Lesson 3.1: Implement with Quality

Module: 3 — Build
Time: ~45 minutes
Format: I Do — Concepts


What is ce-work?

ce-work is the execution phase of the Compound Engineering loop. It wraps the full implementation cycle — reading the plan, running the build, running quality gates, verifying against acceptance commands — so you finish a feature in one focused run.

Use it when:

  • You have a clear plan and are ready to implement.
  • You’re mid-implementation and need to stay focused and verify as you go.
  • You want to hand off a partially completed feature to yourself (resuming later).

The execution loop

ce-work runs this loop:

1. Read the plan → confirm scope, blockers, acceptance commands.
2. Implement phase-by-phase → one phase at a time.
3. After each phase:
   a. Run quality gates (lint, types, tests).
   b. Verify against acceptance commands.
   c. If a gate fails → fix before moving to the next phase.
4. When all phases pass → proceed to commit.

The key discipline is not moving to the next phase until the current one passes its gates. This prevents late-stage surprises and keeps the review surface small.


Quality gates

Every phase should run through these before declaring done:

GateCommandThreshold
Lintnpm run lint (platform) / ruff check . (Python)Zero errors
Typesnpm run types (platform) / mypy . (Python)Zero errors
Testsnpm run test:unit (platform) / pytest (Python)All pass
Buildnpm run build (platform only — do not run during sessions)Pass

In a real work session, you run what applies. During this learning exercise, run the relevant ones for your project.

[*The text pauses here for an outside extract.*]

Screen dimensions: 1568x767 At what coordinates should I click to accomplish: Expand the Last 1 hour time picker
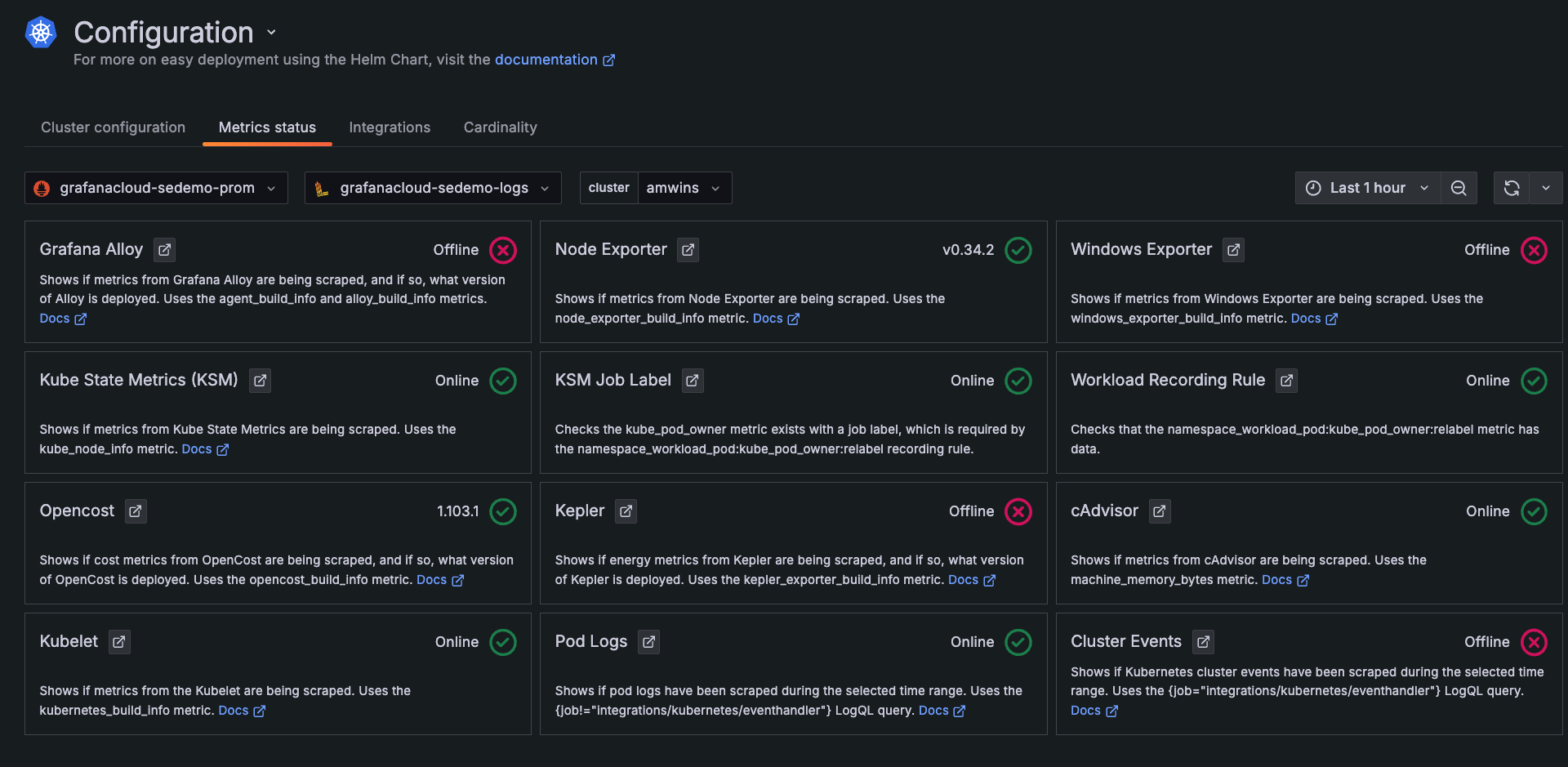[x=1367, y=188]
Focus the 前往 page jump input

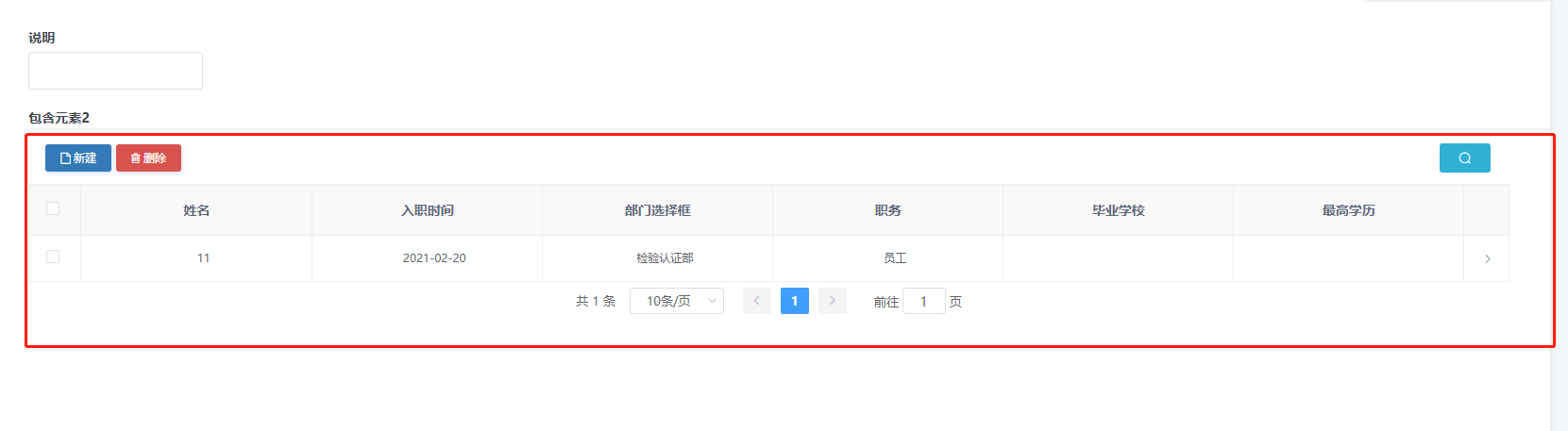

Phase execution in practice

Using the Dagster example from the Plan module:

Phase 1 — Slack client setup

  1. op read item brainforge/slack-webhook to get the URL.
  2. Add the webhook URL to your local .env (never commit it).
  3. Write a small test script that calls the Slack client and verifies a message appears in #pipeline-alerts.
  4. Run lint and type checks.

Phase 2 — Error handler integration

  1. Edit notification_handler.py to add the Slack call in notify_run_failure().
  2. Trigger a deliberate failure in the local Dagster dev instance.
  3. Watch #pipeline-alerts — confirm the message arrives within 60 seconds.
  4. Run tests.

Phase 3 — Unit test

  1. Write test_notify_failure_slack with mocking.
  2. Run pytest pipelines_tests/test_notification_handler.py -v.
  3. Confirm all tests pass and coverage meets threshold.

Invoking the skill

/ce-work

Describe your current plan phase and where you are in the loop. The skill will help you stay disciplined about gates and verification.


Check your understanding

  1. Why should you run quality gates after each phase, not just at the end?
  2. Name the four quality gates for a platform (Next.js) project and a Python (Dagster) project.
  3. A phase’s acceptance command says “message appears in pipeline-alerts within 60 seconds.” You trigger the failure and nothing appears after 90 seconds. What do you do?